NIRS can be used for continuous monitoring noninvasively at the bedside without interrupting the routine care of caregivers. Reference ranges of rSO2 and FTOE are different in different infants. They are also different according to postnatal days even in the same infant. Their values are affected by a lot of variables that can affect the oxygen demand and consumption of tissues, such as the metabolic activity of tissues, fever or hypothermia, perfusion status, blood pressure, and level of hemoglobin, especially in preterm infants with anemia. Specifically, splanchnic rSO2 (infra-umbilical) is affected by sensor position, bladder distension, or urinary catheter. Thus, the interpretation of rSO2 values or FTOE values is controversial, and there are no universally accepted normal values. These limitations of NIRS could be the main obstacle to introduce NIRS as a routine bedside monitoring for neonates. However, there are advantages of NIRS monitoring. Caregivers need to focus on the baseline values and trends of changes in these values to prevent the progression of the disease, brain injury, or death. Further studies with a large number of neonates are required to reach a consensus on the uniform interpretation of the values and to develop universally accepted normal values.
No potential conflict of interest relevant to this article was reported.

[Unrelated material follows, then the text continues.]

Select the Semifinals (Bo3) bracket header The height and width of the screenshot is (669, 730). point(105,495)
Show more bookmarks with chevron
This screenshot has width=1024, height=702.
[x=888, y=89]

Principles of near-infrared spectroscopy. The nearinfrared spectroscopy device emits light from a light emitting diode. These emitted photons can pass through tissues and become absorbed by oxygenated and deoxygenated hemoglobin in living tissues at different ratios according to the oxygenation status of tissues. These photons from the light source can make arc. The non-absorbed fraction of the photons is received by two detectors. The proximal arc detector receives signal from the superficial tissue whereas the distal arc detector receives signal from both the superficial and deep tissues. The proximal value is subtracted from the distal value and the result represents the oxygen saturation (rSO2) at a depth of 1 to 2 cm in the deep tissue.
Cerebral regional oxygen saturation (crSO2) and cerebral fractional tissue oxygen extraction (cFTOE) immediately after birth. (A) The 10th, 25th, 50th, 75th, and 90th percentiles of crSO2 during the first 15 minutes after birth in neonates who do not require medical support. The crSO2 is low at birth. It increases for several minutes and becomes stable. (B) The 10th, 25th, 50th, 75th, and 90th percentiles of cFTOE during the first 15 minutes after birth in neonates who do not require medical support. The cFTOE is high at birth. It decreases for several minutes and becomes stable. Adapted from Pichler et al.21), with permission from Elsevier.